The problem is that for huge datasets (millions of records) - this solution is too slow and requires too much memory.

What I do:

df = pd.DataFrame({
    'A': [1, 2, 3, 4, 5],
    'B': [1, 1, 1, 1, 2],
    'C': [1, 1, 2, 3, 3],
    'D': [2, 7, 9, 8, 4]})  
A B C D
0 1 1 1 2
1 2 1 1 7
2 3 1 2 9
3 4 1 3 8
4 5 2 3 4

Here, rows 0 and 1 have 2 same values in columns B and C.
So, for nodes 0,1,2,3,4 I need to create edge 0-1. Other records have at maximum 1 same field between each other.

    graph = nk.Graph(num_nodes, directed=False, weighted=False)
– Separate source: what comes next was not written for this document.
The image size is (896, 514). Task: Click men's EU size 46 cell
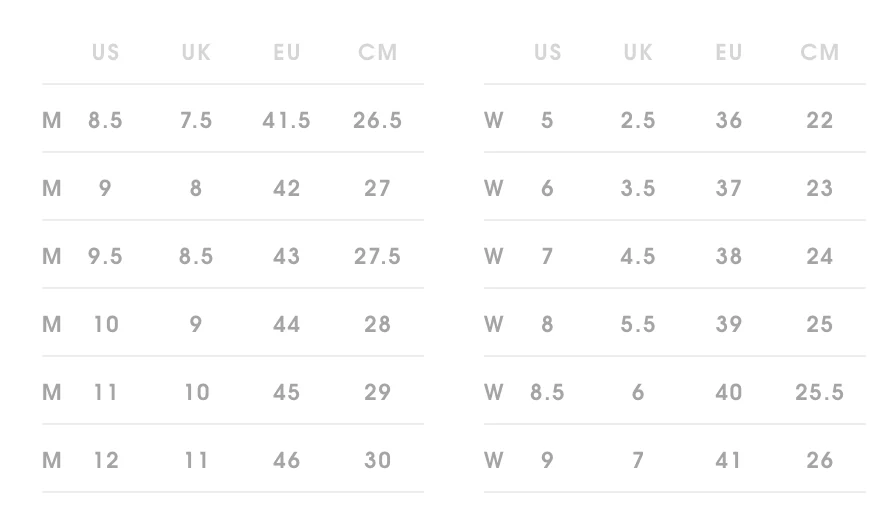point(287,460)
    # Get the indices of all unique pairs
    indices = np.triu_indices(len(column_names), k=1)
    # Get the unique pairs of column names
    unique_pairs = np.column_stack((column_names[indices[0]], column_names[indices[1]]))
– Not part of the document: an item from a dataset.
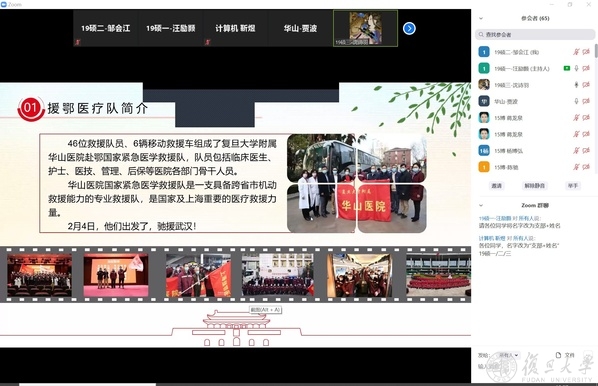Click the red muted microphone on the 15博-陈驰 row

[576, 167]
    for col1, col2 in unique_pairs:
        # Filter the dataframe directly
        duplicated_rows = df[[col1, col2]].dropna()
        duplicated_rows = duplicated_rows[duplicated_rows.duplicated(subset=[col1, col2], keep=False)]
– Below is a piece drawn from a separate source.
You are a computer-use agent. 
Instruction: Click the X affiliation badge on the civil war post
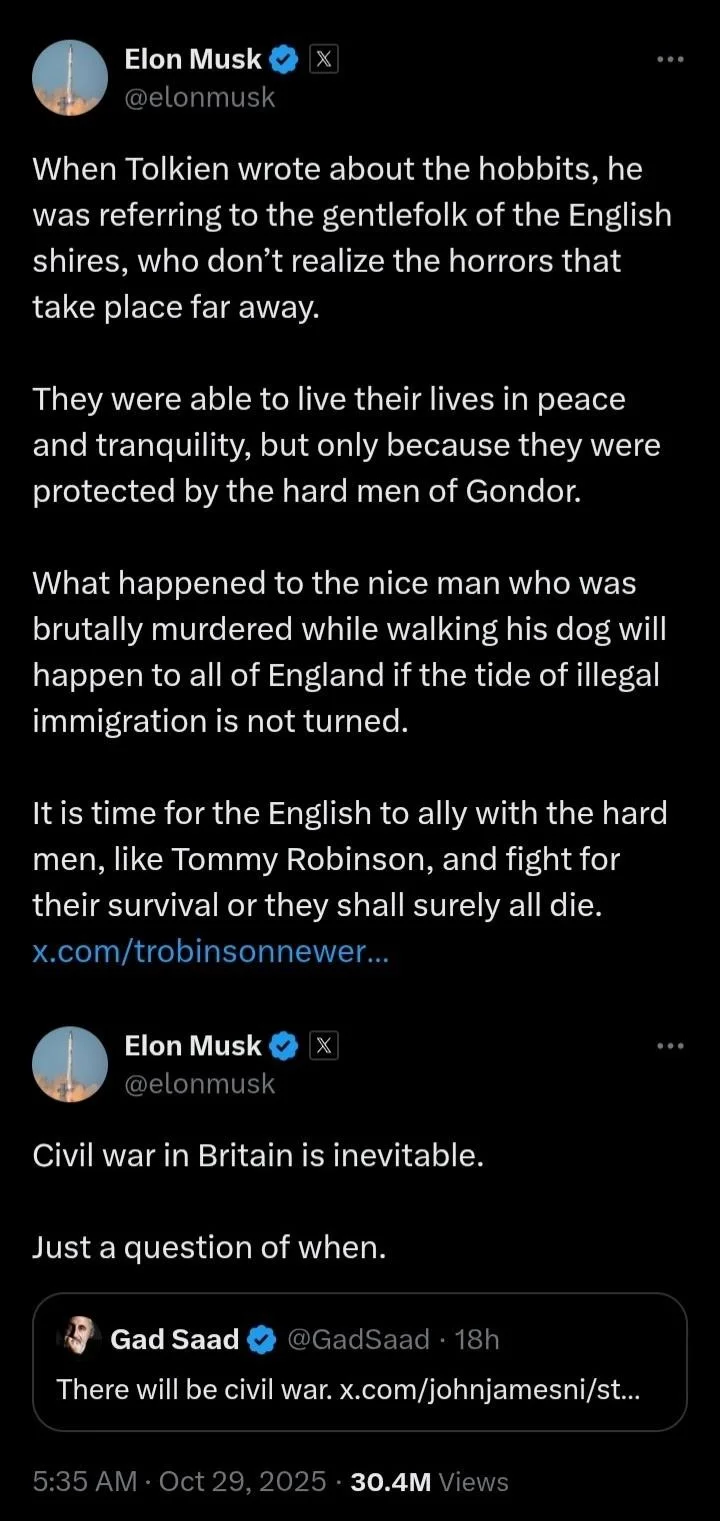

    for _, group in duplicated_rows.groupby([col1, col2]):
        tb_ids = group.index.tolist()
        for i in range(len(tb_ids)):
            for j in range(i + 1, len(tb_ids)):
                graph.addEdge(tb_ids[i], tb_ids[j])

Main question - how to speed up / improve this solution? I was thinking about parallelization by column combination - but in this case can't figure out how to create edges in a graph properly.
Appreciate any help.


Solution

  • Memory Problem

    Your multi-million record input generates so many pairs, they cannot all be kept in memory.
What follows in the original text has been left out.